Volumetric density would probably be an even worse comparison, but would depend
greatly on the air storage pressure you wish to assume. Naturally, you must
design your "fuel tank" heavier and heavier as storage pressure increases.
Exotic materials would help, but not enough. Also, high pressure air tanks must
be round, but the space available to contain the tank will not be round, so much
potential storage capacity would be lost.

There's a new engine being developed, the Quasiturbine, that would be perfect
for
this application.


The type of engine would not matter. You just can't carry enough stored energy
to be practical.

For what it's worth.


It is worth nothing

Vaughn


  #10  
Old July 13th 07, 03:45 AM posted to rec.aviation.homebuilt
Harry K
external usenet poster
 
Posts: 153
Default Compressed air as fuel?

On Jul 12, 9:23 am, Dancing Fingers wrote:
On Jun 26, 10:23 pm, Orval Fairbairn
wrote:





In article .com,
Dancing Fingers wrote:


Hi Guys,
I remember years ago Kitplanes did a series on the potential for
batterry-powered aircraft. Recently, I watCHED Future Cars on the
Discovery channel and this guy had developed a car that ran on
compressed air. This seems like a more viable fuel for aircraft then
batteries.

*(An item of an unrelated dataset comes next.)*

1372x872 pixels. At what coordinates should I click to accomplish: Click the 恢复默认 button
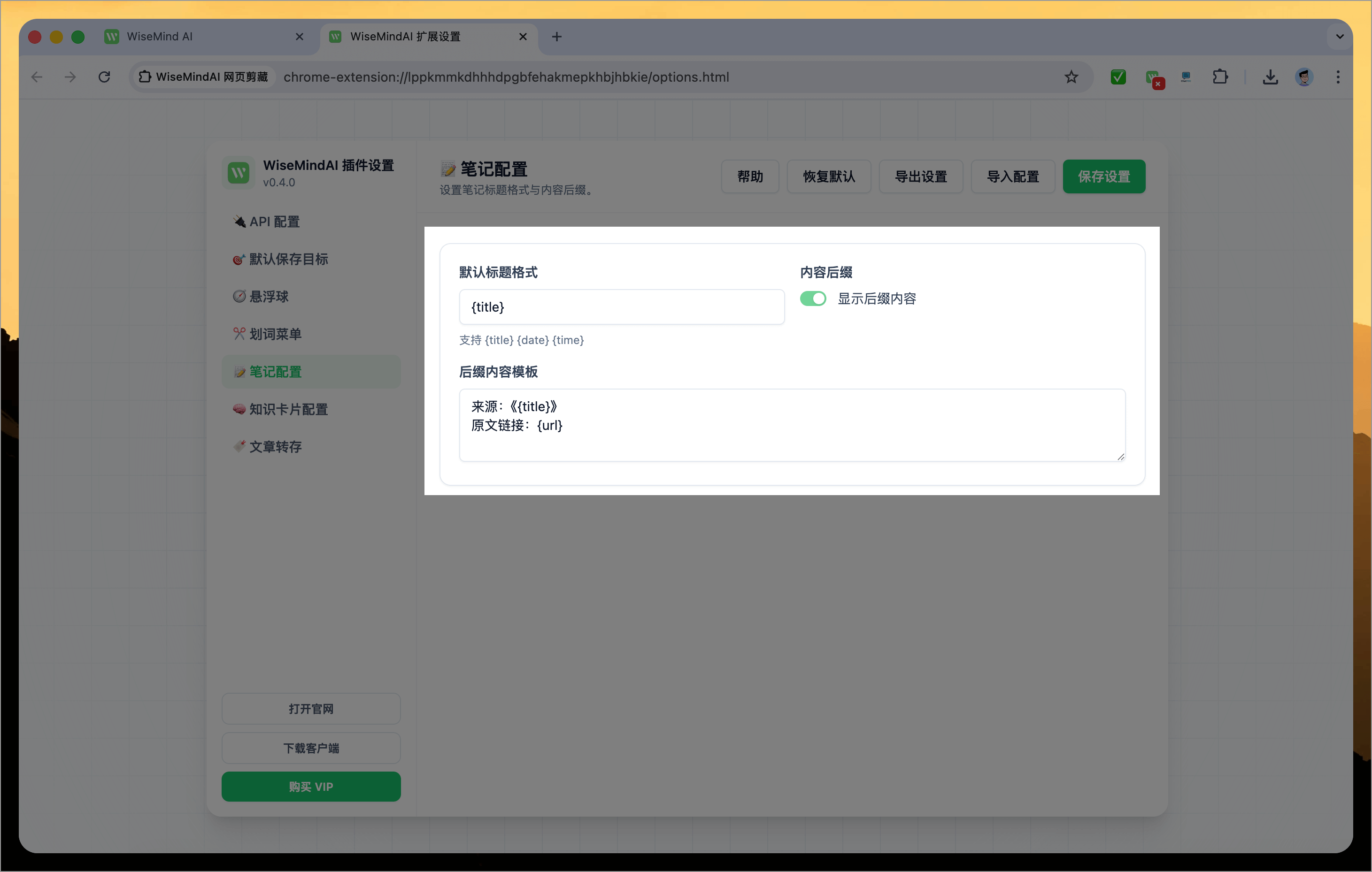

Has anybody looked into it?
just curious.
Chris


You ned either:
1. a very long hose attached to a compressor or


2. a filament-wound balonium/unobtanium air tank filled with air
compressed to 100,000,000 psi.


Otherwise, you just can't carry enough compressed air around to make a
practical vehicle.


The "Future Car" ranks right there along with Moller's "Skycar," in that
it is all vaporware.


I certainly don't think that compressed air would power a airliner but
it might be viable for small commutter flights. It seems like the
heat issue would only be an issue on the ground, during refueling,
although cabin heat would be a challenge. I was really wondering if
anyone had ever calculated the energy per cubic foot compressed air
can hold, relative to gasoline, diesel and hydrogen. There's a new
engine being developed, the Quasiturbine, that would be perfect for
this application.
For what it's worth.
Chris- Hide quoted text -

- Show quoted text -


You can put the "quasiturbine" right in the same category as the 'air
car" and "Moller's flying car" all of them are vapor ware. To
address the 'quasitubine' specifically, It has been "under
developement for at least 10 years and I think longer with no
progress. It is an extremely complicated design for a rotary engine
with little or no improvement over the original Mazda (IIRC) rotary
engine.

The heat problem is not in getting rid of it. The problem is that
that heat was produced while compressing the air and is then thrown
away. Right there should be a clue as one of the major reasons why
and "air engine" is not an economicaly viable design. That heat costs
money and represents energy that cannot be recovered.